_EXERCISE DIRECTIONS_
Nothing should appear in the answer except the lines from the one containing "війна Росії проти України (140, 1612)" through the end of the listing, repeated exactly.

_DATA PROVIDED_
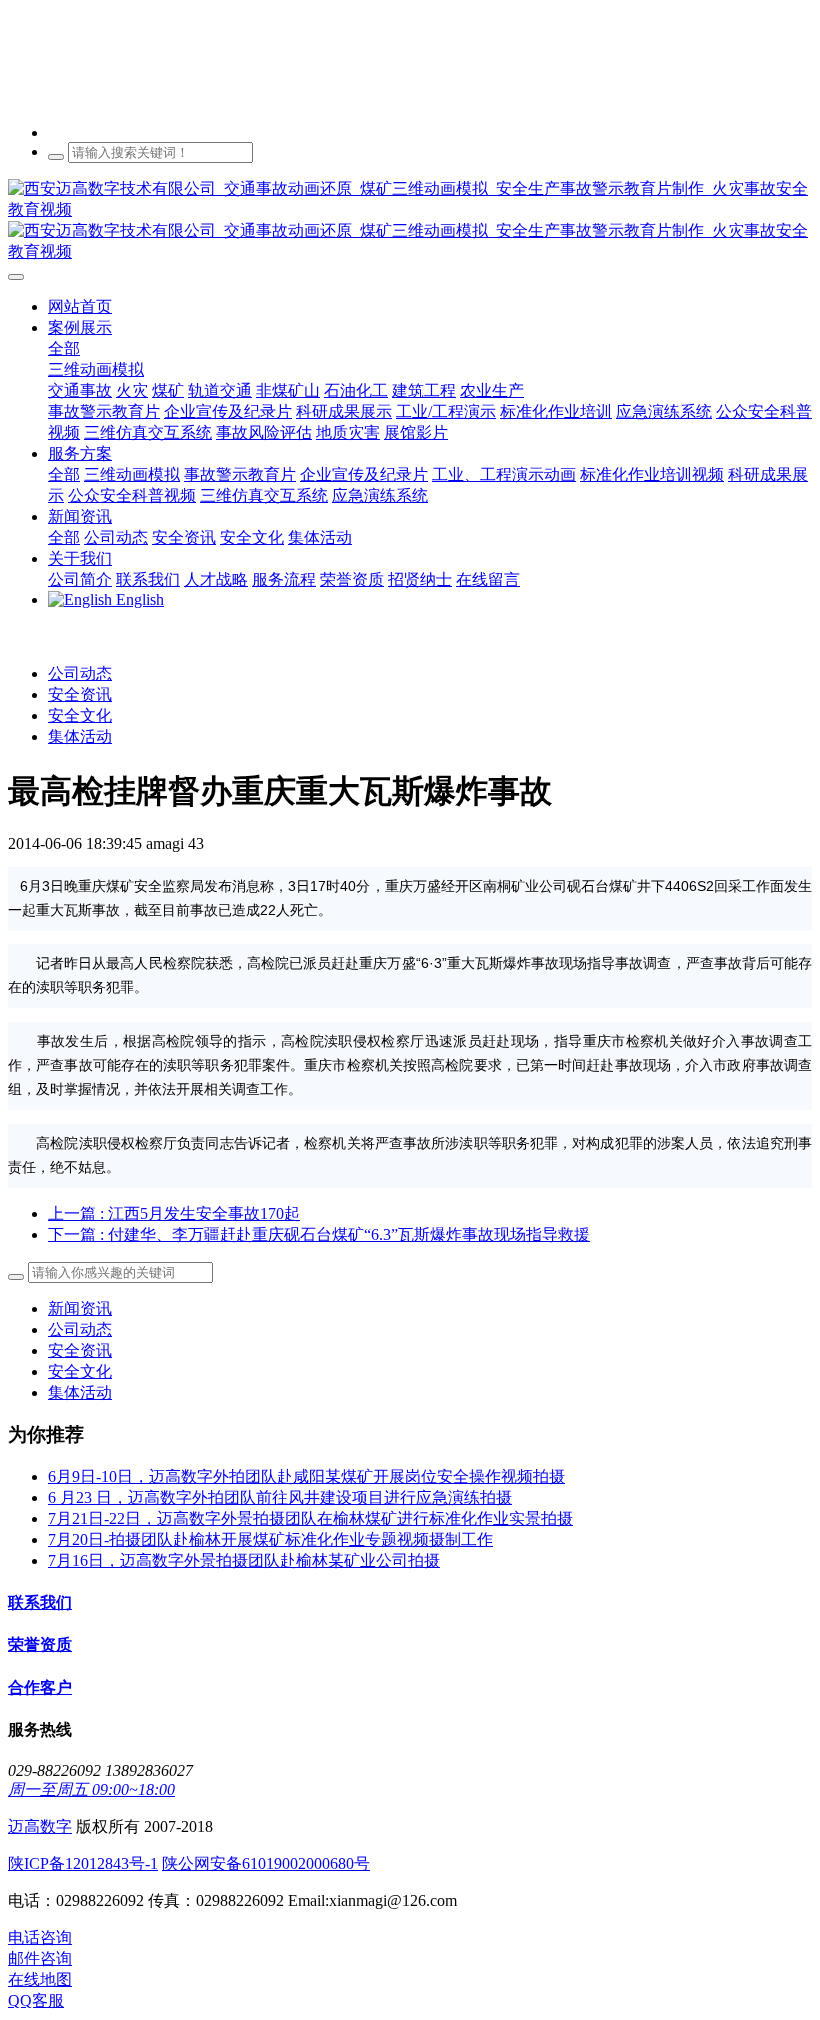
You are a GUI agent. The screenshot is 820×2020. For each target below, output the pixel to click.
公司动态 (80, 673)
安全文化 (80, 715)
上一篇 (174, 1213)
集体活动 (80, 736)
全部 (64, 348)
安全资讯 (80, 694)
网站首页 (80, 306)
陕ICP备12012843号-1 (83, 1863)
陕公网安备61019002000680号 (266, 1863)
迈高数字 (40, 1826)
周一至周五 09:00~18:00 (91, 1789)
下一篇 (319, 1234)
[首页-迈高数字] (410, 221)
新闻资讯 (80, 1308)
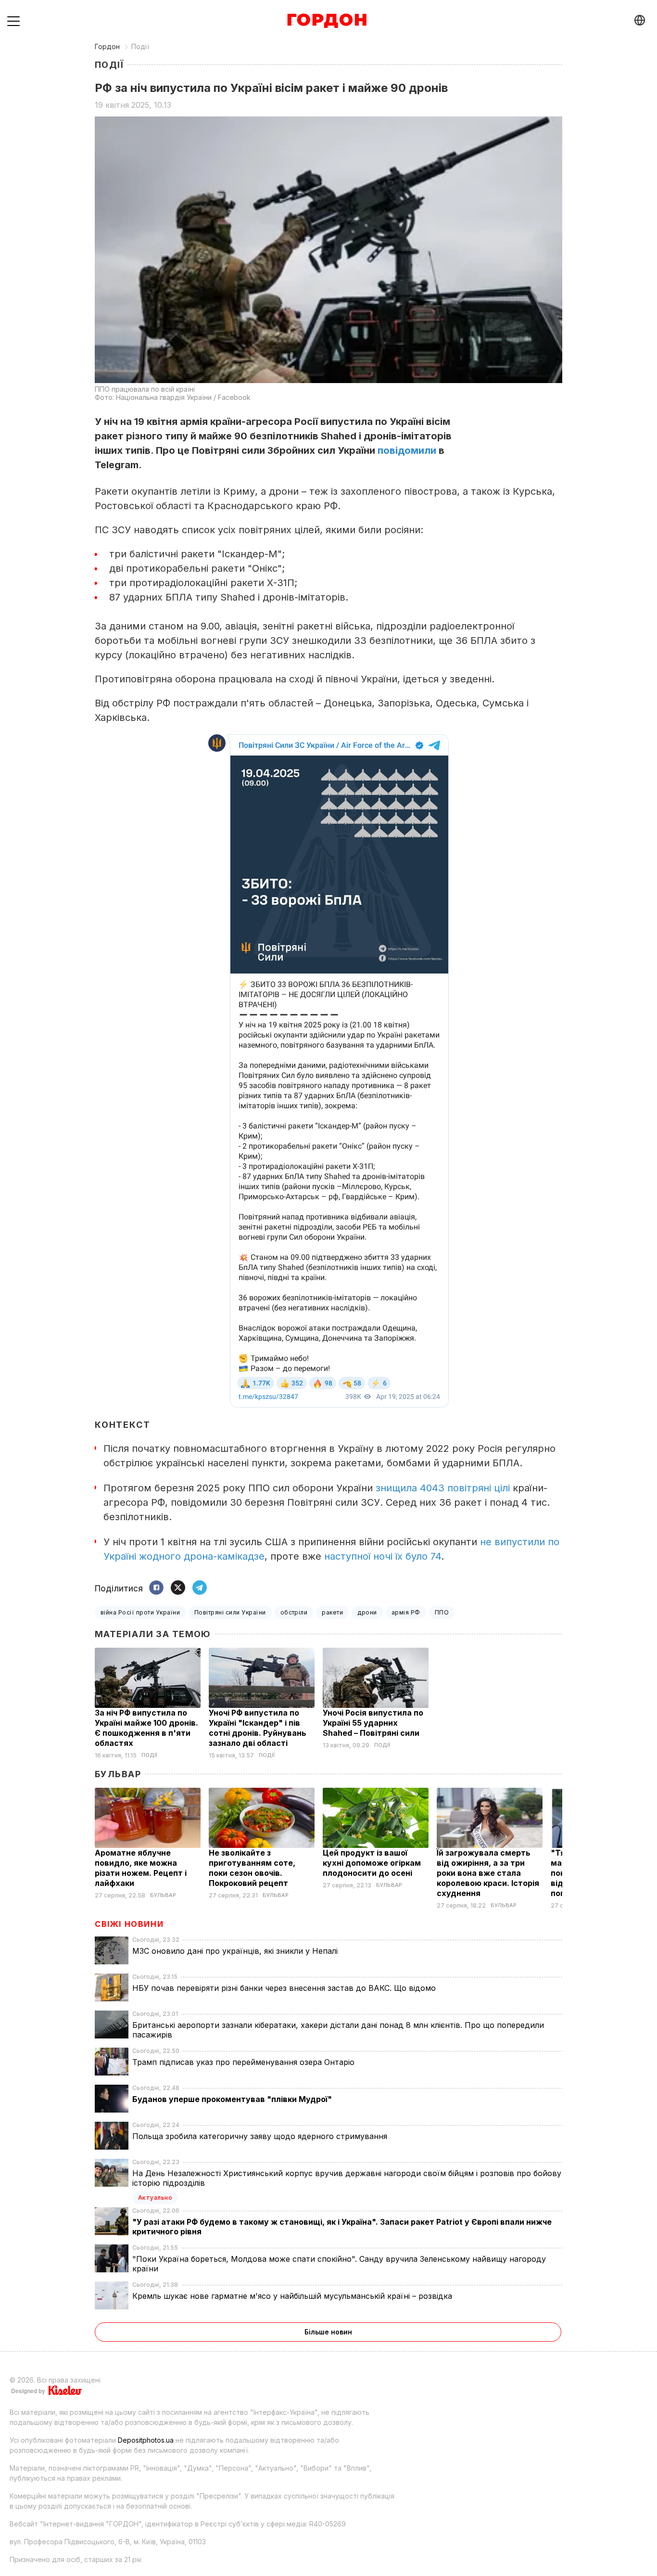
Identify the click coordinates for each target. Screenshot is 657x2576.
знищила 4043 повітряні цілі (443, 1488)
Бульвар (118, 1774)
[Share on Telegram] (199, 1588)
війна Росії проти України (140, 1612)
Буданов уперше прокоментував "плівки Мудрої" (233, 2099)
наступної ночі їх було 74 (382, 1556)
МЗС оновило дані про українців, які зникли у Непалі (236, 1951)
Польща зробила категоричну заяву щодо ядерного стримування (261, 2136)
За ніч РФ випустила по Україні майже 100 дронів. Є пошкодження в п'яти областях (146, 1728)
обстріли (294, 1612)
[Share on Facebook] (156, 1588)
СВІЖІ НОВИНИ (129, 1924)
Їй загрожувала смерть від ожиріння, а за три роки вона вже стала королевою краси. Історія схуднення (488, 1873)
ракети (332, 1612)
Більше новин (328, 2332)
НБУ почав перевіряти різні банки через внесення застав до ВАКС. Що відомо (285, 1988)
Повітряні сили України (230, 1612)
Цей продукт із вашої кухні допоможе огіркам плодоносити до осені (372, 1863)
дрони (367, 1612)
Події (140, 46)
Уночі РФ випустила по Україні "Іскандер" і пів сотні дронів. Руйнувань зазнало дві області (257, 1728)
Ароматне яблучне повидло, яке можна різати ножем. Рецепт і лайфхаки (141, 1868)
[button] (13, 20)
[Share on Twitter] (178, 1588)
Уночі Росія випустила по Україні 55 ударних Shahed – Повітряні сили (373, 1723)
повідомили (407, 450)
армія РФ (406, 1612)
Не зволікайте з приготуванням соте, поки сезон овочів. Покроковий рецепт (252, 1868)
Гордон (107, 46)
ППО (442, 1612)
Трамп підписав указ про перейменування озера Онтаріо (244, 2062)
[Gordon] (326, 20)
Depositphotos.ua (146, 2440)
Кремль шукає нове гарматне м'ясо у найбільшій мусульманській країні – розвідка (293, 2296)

_ANSWER TO THIS PROBLEM_
війна Росії проти України (140, 1612)
Буданов уперше прокоментував "плівки Мудрої" (233, 2099)
наступної ночі їх було 74 (382, 1556)
МЗС оновило дані про українців, які зникли у Непалі (236, 1951)
Польща зробила категоричну заяву щодо ядерного стримування (261, 2136)
За ніч РФ випустила по Україні майже 100 дронів. Є пошкодження в п'яти областях (146, 1728)
обстріли (294, 1612)
[Share on Facebook] (156, 1588)
СВІЖІ НОВИНИ (129, 1924)
Їй загрожувала смерть від ожиріння, а за три роки вона вже стала королевою краси. Історія схуднення (488, 1873)
ракети (332, 1612)
Більше новин (328, 2332)
НБУ почав перевіряти різні банки через внесення застав до ВАКС. Що відомо (285, 1988)
Повітряні сили України (230, 1612)
Цей продукт із вашої кухні допоможе огіркам плодоносити до осені (372, 1863)
дрони (367, 1612)
Події (140, 46)
Уночі РФ випустила по Україні "Іскандер" і пів сотні дронів. Руйнувань зазнало дві області (257, 1728)
Ароматне яблучне повидло, яке можна різати ножем. Рецепт і лайфхаки (141, 1868)
[button] (13, 20)
[Share on Twitter] (178, 1588)
Уночі Росія випустила по Україні 55 ударних Shahed – Повітряні сили (373, 1723)
повідомили (407, 450)
армія РФ (406, 1612)
Не зволікайте з приготуванням соте, поки сезон овочів. Покроковий рецепт (252, 1868)
Гордон (107, 46)
ППО (442, 1612)
Трамп підписав указ про перейменування озера Онтаріо (244, 2062)
[Gordon] (326, 20)
Depositphotos.ua (146, 2440)
Кремль шукає нове гарматне м'ясо у найбільшій мусульманській країні – розвідка (293, 2296)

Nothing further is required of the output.